The rentowner could require any one homeowner on the land to pay the entire rentcharge amount; they would then later collect the appropriate contributions from the other homeowners also living on the land.
However, in some cases, this homeowner wasn’t able to get money back from the other homeowners on the same plot of land, and was left out of pocket as a result.
Sometimes, a rentowner can agree to collect the various rentcharge portions individually from each homeowner on their land. This process is known as ‘apportionment’. It could be legal or informal. Most apportionments were agreed informally.
You can apply to buy out (‘redeem’) your rentcharge so that you no longer have to pay it (see ‘How to redeem your rentcharge’ below). If your house is one of a number of houses charged under one rentcharge, you may first need to get your share apportioned legally (see ‘How to legally apportion your rentcharge’ below).
How to redeem your rentcharge
Certain types of rentcharge are redeemable under the Rentcharges Act 1977. This means that you pay a single lump sum and after that no longer have to pay the rentcharge.
If you decide to apply to redeem your rentcharge under the Rentcharges Act 1977:
- Download the application form below, fill it in and sign it. Return the form to: Rentcharges Unit, Ministry of Housing, Communities and Local Government, Ground Floor, Rosebrae Court, Woodside Ferry Approach, Birkenhead, Merseyside, CH41 6DU.
- When you send the form, include a copy of the deed that created the rentcharge and a copy of the HM Land Registry register (if the property is registered). See an example of a HM Land Registry register.
- The rentcharges team will contact the person you name as the rentowner and ask them to confirm ownership.
- Once they have confirmed, the rentcharges team will tell you how much money you have to pay the rentowner to redeem the rentcharge. If the rentowner doesn’t confirm ownership, the rentcharges team will advise you what to do.
- You send payment to the rentowner. Ask for the receipted form to be sent back to you.
- Once you get the form back, send it to the rentcharges team.
- They will then send you a certificate of redemption.
What to do after you’ve redeemed your rentcharge
On receipt of your redemption certificate, you may wish to speak with the HM Land Registry to have your property record updated and have the rentcharge entry removed from the charges register.
Please first call the HM Land Registry to check the current fee for removing your property from the charges register. You may need to complete an application form and must also send a copy of the redemption certificate showing the rentcharge has been redeemed and is no longer payable as proof.
The HM Land Registry can be contacted on 0300 006 0411.
How to legally apportion your rentcharge
You can apply for an ‘order of apportionment’ which legally separates your share of the rentcharge.
To apply to apportion your rentcharge:
- Download the application form below, fill it in and sign it. If there are joint owners, all of you should sign.
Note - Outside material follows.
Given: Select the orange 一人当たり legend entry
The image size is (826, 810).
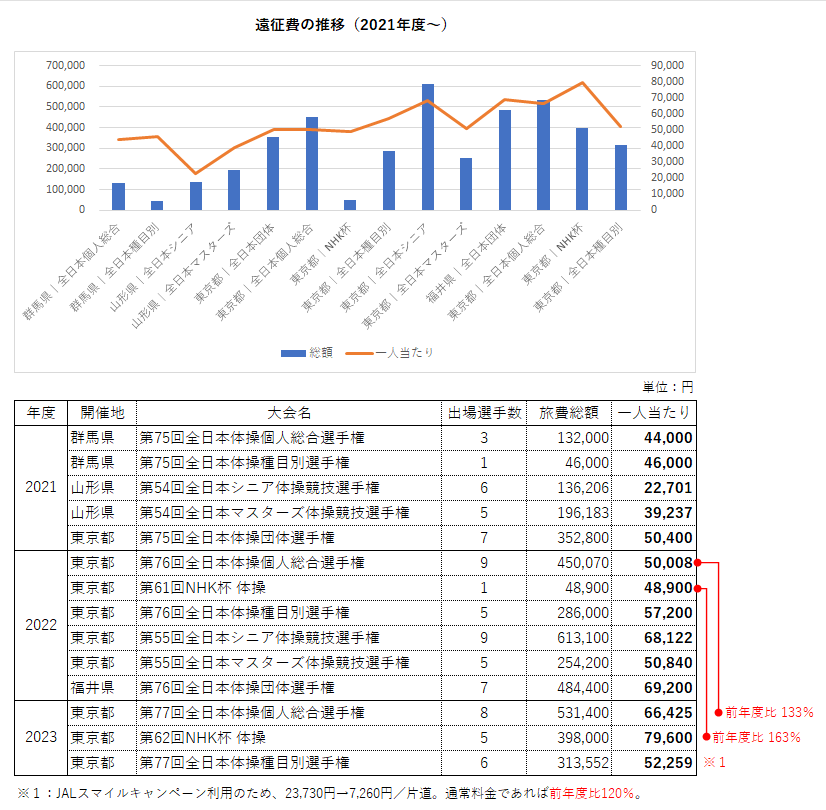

Return the form to: Rentcharges Unit, Ministry of Housing, Communities and Local Government, Ground Floor, Rosebrae Court, Woodside Ferry Approach, Birkenhead, Merseyside, CH41 6DU.
- When you send the form to the MHCLG rentcharges team, include a copy of the deed that created the rentcharge and a copy of the HM Land Registry register (if the property is registered). See an example of a HM Land Registry register.
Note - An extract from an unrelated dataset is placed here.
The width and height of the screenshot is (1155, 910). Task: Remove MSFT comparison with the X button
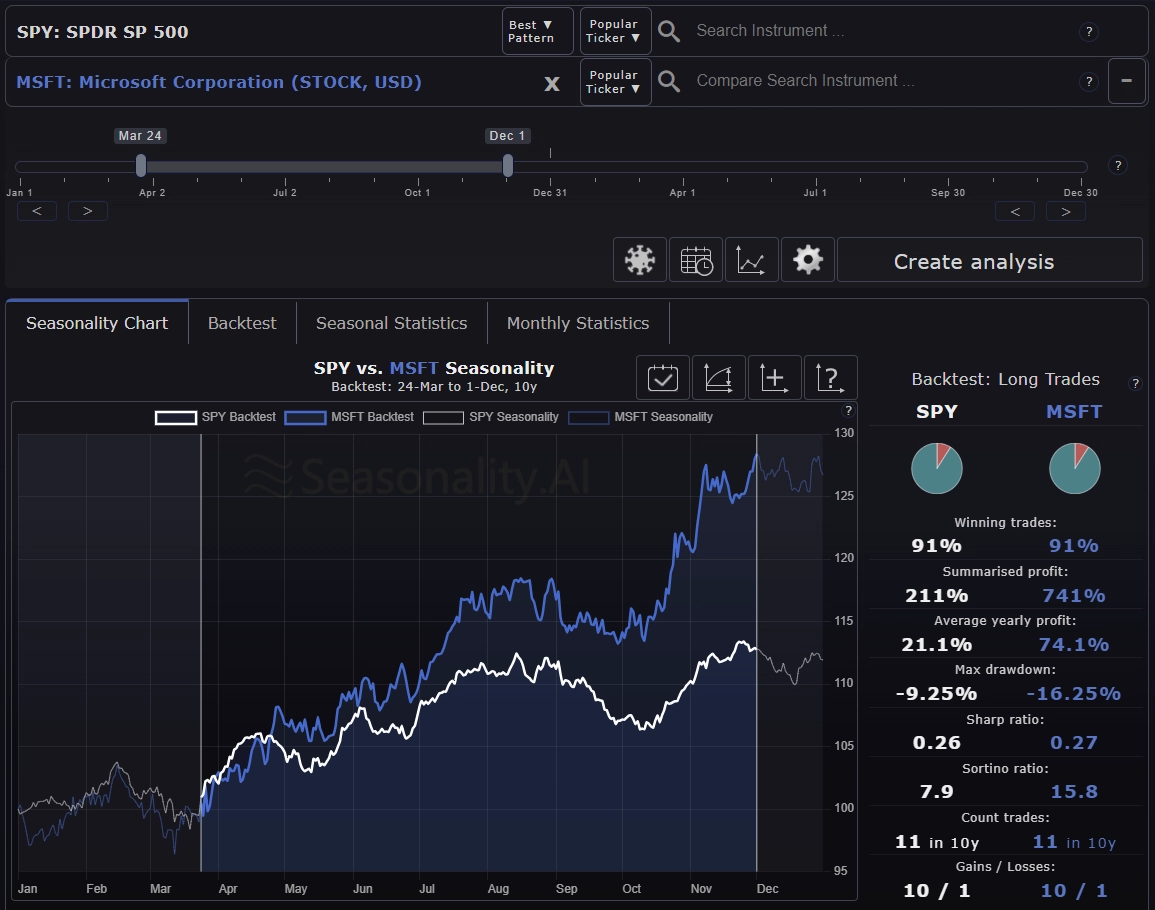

- The rentcharges team will contact the person you name as the rentowner and tell them that you have applied.
- The rentcharges team will then issue a draft order of apportionment. This will include the amount of rentcharge you are paying.
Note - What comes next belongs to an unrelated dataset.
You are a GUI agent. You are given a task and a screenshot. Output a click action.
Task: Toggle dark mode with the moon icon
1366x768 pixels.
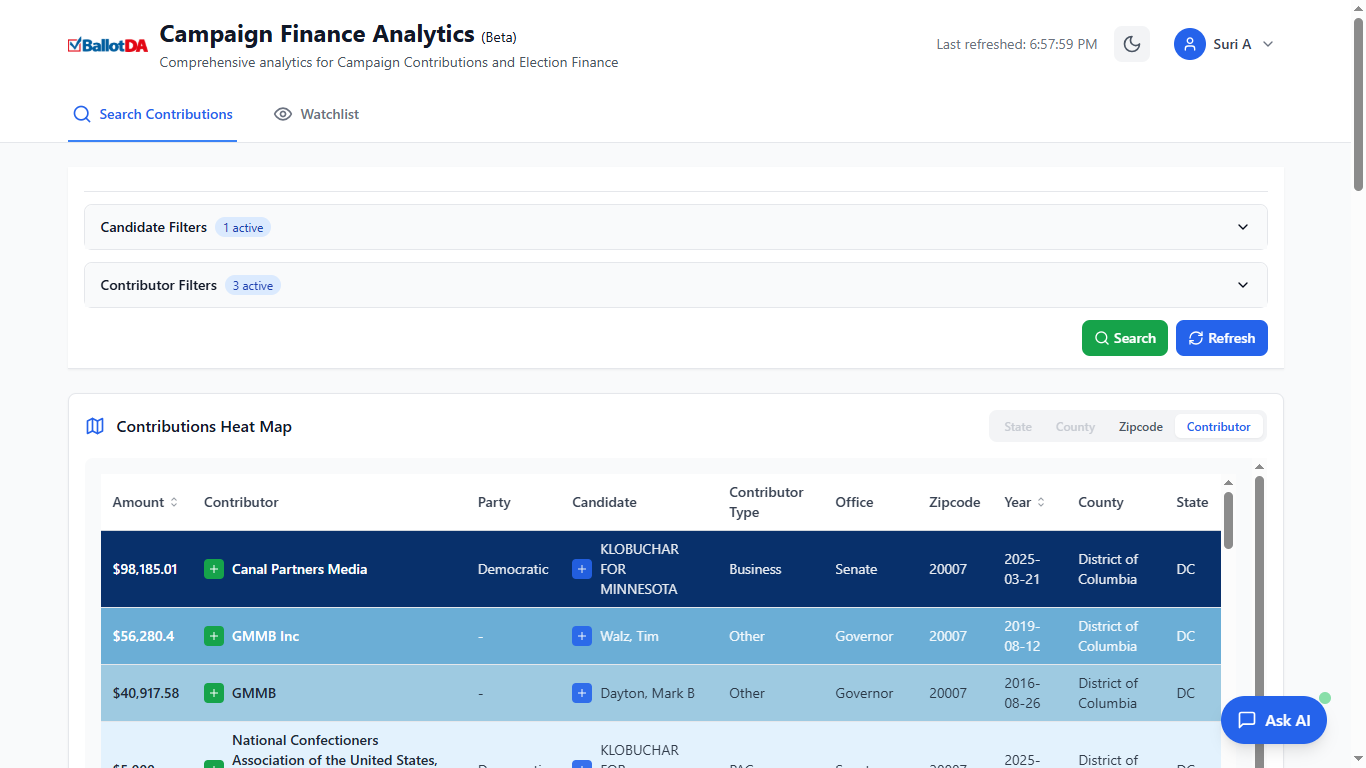tap(1131, 44)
- If the rentowner objects, the rentcharges team will consider this and adjust the amount if necessary. If they do this, they’ll send you a copy of the amended draft order.
- If the rentcharge apportioned to your house is £5 or less per year, the rentowner can ask that you instead have to buy out your share (‘redeem’) your rentcharge by paying them a lump sum. The rentcharges team won’t allow this if it would cause you financial hardship.
- If the rentowner does not object or you don’t withdraw your application after the draft order is amended, the rentcharges team will send you an order of apportionment. They will also send a copy to the rentowner and all the other householders who pay the rentcharge.
Apportioning ground rents on leasehold houses
If you pay a ground rent on a leasehold house that is also payable on other neighbouring properties, you can apply for an ‘order of apportionment’ that legally separates your share of the ground rent.
The process for applying is the same as for apportioning a rentcharge (above), but you should use this application form:
Individual ground rents on leasehold houses cannot be redeemed by payment of a lump sum in the same way as rentcharges.
How much does it cost?
Most rentcharges have fewer than 60 years to run, and in such cases the cost of redemption is, at present, about 16 times the annual amount of the rentcharge.
You don’t have to pay any fee to the MHCLG rentcharges team for apportionment or redemption of a rentcharge. However, you may have to pay other costs, like getting a copy of your house deeds.
If you intend to visit the office for any reason please either telephone or email to make an appointment beforehand to avoid disappointment.
Ministry of Housing, Communities and Local Government
Ground Floor, Rosebrae Court
Woodside Ferry Approach
If you have any questions about the process to apportion or redeem your rentcharge, email the MHCLG rentcharges team at firstname.lastname@example.org or call 0303 444 8095 or 0303 444 4560.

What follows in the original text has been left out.